I never identified with movie/TV teenagers even when I was a teenager! I especially hated ‘The Breakfast Club’. I could not stomach those obnoxious brats when I was exactly that age. I can’t imagine what my reaction would be if I watched it again now, at age 43!
Ditto!
I love “Make Way for Tomorrow”. It broke my heart over and over, yet I rate it as one of my all time favorite movies. FYI, I’m a 57-year-old wife/mom very close to my parents. I saw this movie a few weeks before my 80-year-old father died.
Another classic from this same era is “Dodsworth”. Powerful film.
Three Words:
The Browning Version
Hmmm.
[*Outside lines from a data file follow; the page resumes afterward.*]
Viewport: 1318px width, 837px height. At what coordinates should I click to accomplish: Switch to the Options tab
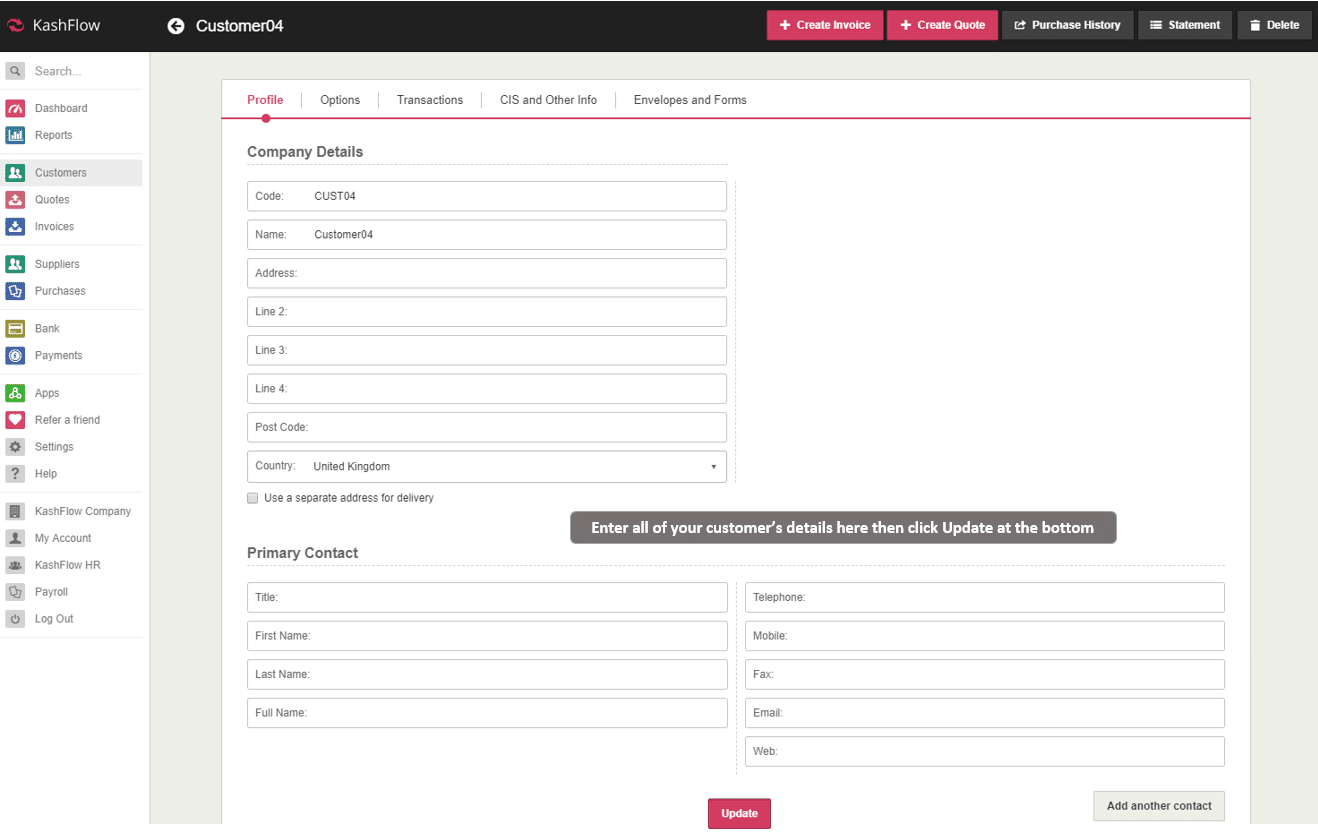coord(340,100)
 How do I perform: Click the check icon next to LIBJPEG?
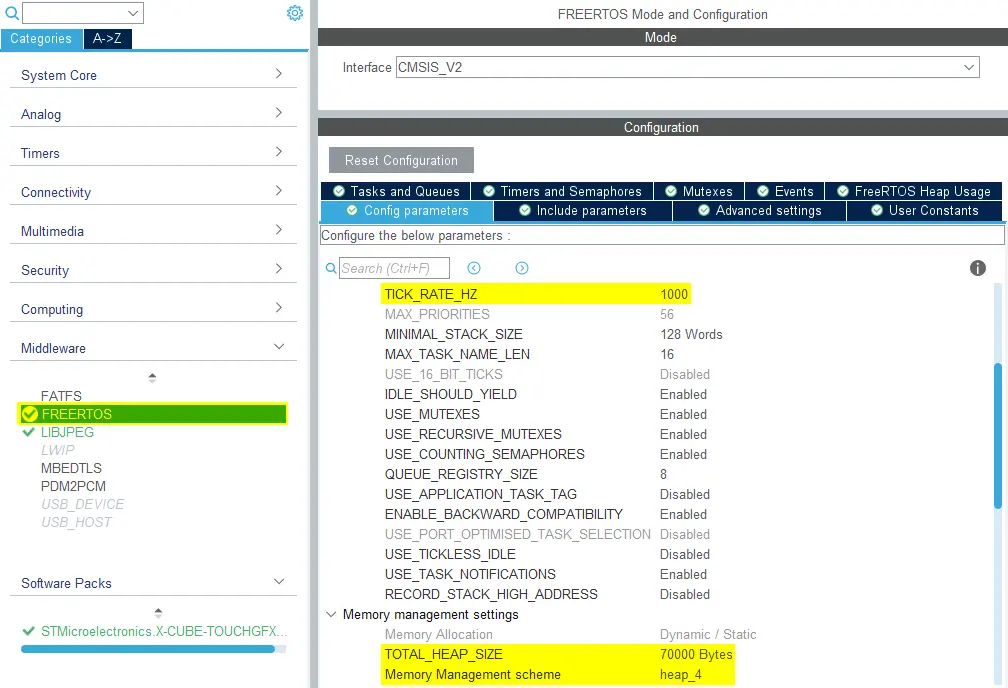click(x=29, y=432)
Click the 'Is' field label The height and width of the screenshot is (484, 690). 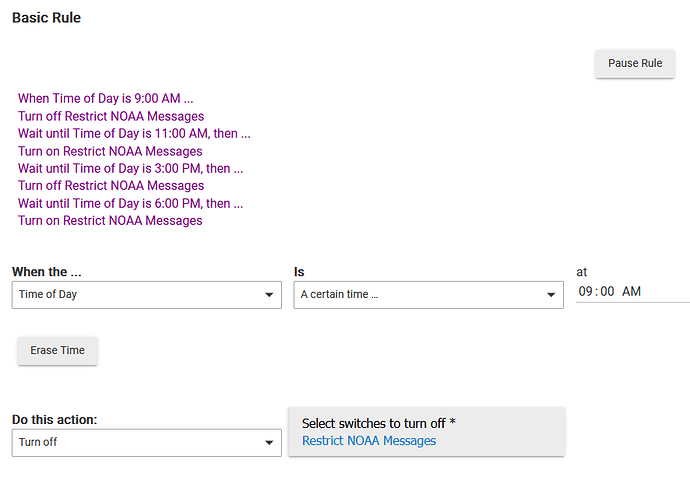[x=299, y=272]
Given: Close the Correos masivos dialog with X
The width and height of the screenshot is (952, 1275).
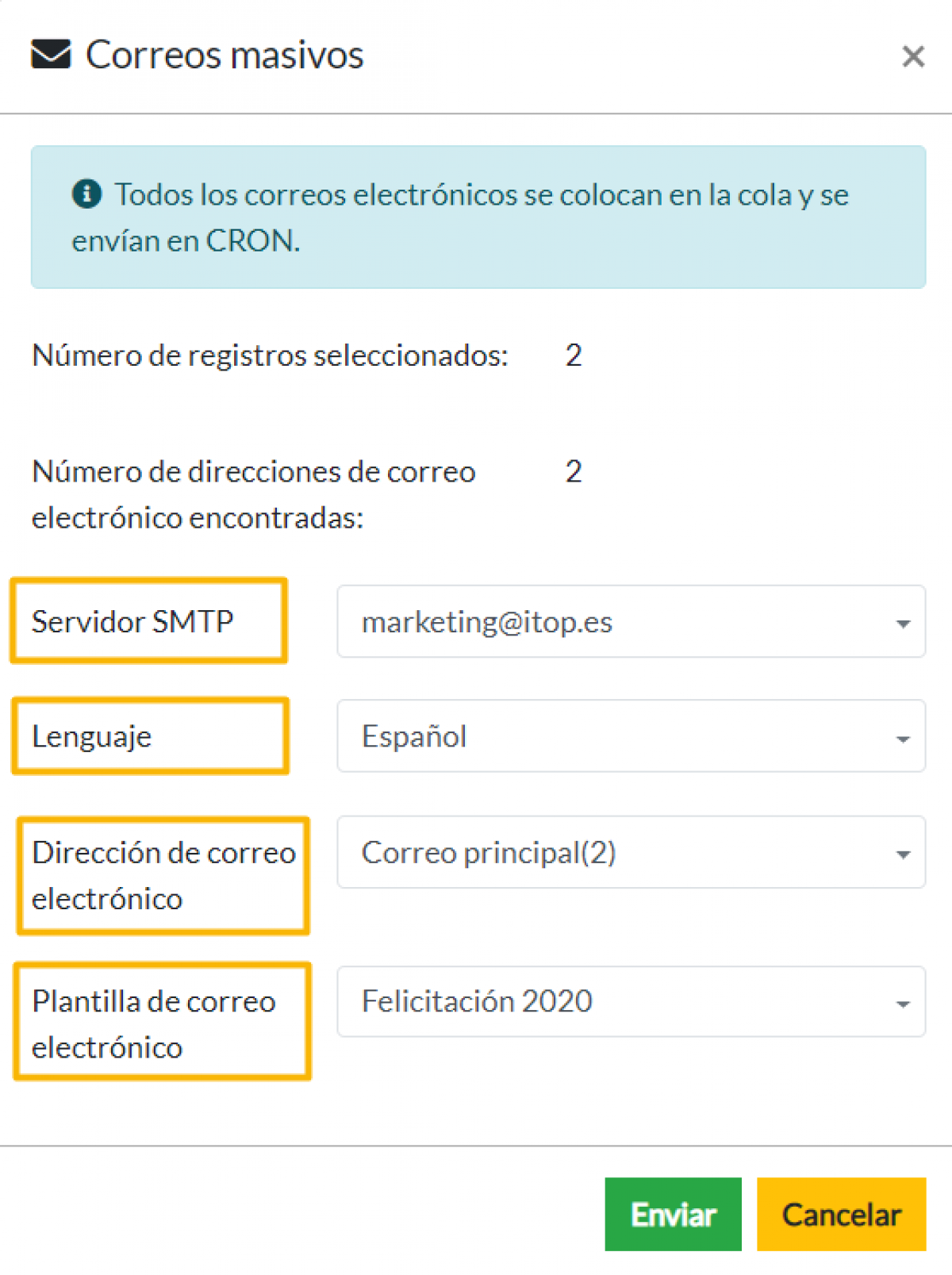Looking at the screenshot, I should tap(913, 56).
I nursed my father hand and foot for the lat four years of his life.
I wouln’t have traded it for anything — but it aged me ten years.
Hey, there’s Lovee Howell in the melodrama with Susan Hayward!
Anyway, I’m another lover of old movies who hadn’t heard of “Make Way for Tomorrow.” I’d like to see the whole thing sometime.
One thing I like about many old movies is that they didn’t show “everything.” I might be the world’s last-living prude, but still I don’t believe that its necessary or edifying to be graphic with sex and violence. Many of the movie-makers of old knew that it was enough to suggest. Many great movies were made during the days of censorship. “Gone With the Wind” certainly gets its messages across effectively to adults without being graphic.
Proponents of recent-day Hollywood argue that movies are better now because they can show it all for the sake of realism, or whatever–no more silly priggish hang-ups as in the past. In response I used to think, well, then if they want to be so “realistic,” why don’t they show the actors performing certain excretory functions. Well, sure enough, in some British melodrama of a few years ago with Cate Blanchett and Judi Dench, Ms. Blanchett was actually shown pretty graphically using the bathroom. I don’t know if there were many earlier cases of such, um, scenery in movies, but whenever the first case was, it was not one of the Great Milestones of Film.
Thanks, everyone.
“Dodsworth” will be part of this series.
Had forgotten The Browning Version but will add to that list.
hey buddy, I wish you a Merry Christmas as of now!!!
There is plenty of drek to wade through in black and white. Not as much I’ll give you that but enough to keep you busy. There is just more jestum now because there are more movies now. Hollywood has been churning out stale tapioca for decades.
There is nothing new really. Just retreads of old tired stories with new updated scenery. The violence is in color, more on the screen (I’ll grant you, it was just implied before), sex is portrayed instead of implied but for the most part the acting, writing and directing is just as bad as ever.
And you’re right I don’t like movies much. I especially don’t like “adult” movies much. Movies where everyone is miserable, depressed and immoral. Where they whine all movie about some consequence of some action they shouldn’t have taken and in the end they all die or someone dies or wishes they were dead (usually me).
If I wanted to see “real” life depicted on the screen, I’d volunteer for social services, go to the mall or volunteer at a mission. I go to the movies to be entertained and human misery, angst, depression and sexual shenanigans do not entertain me.
But to each his own.
Loved this article Kathy! I am a real fan of black and white movies which my mother watched everyday before she passed and really enjoyed too. I think it reminded her of her time with Dad during that era! Unlike the movies the kids see today with bad actors who are acclaimed and stories with horrible morals, the black and white pictures are really exceptional with actors who knew how to act and a moral to the story!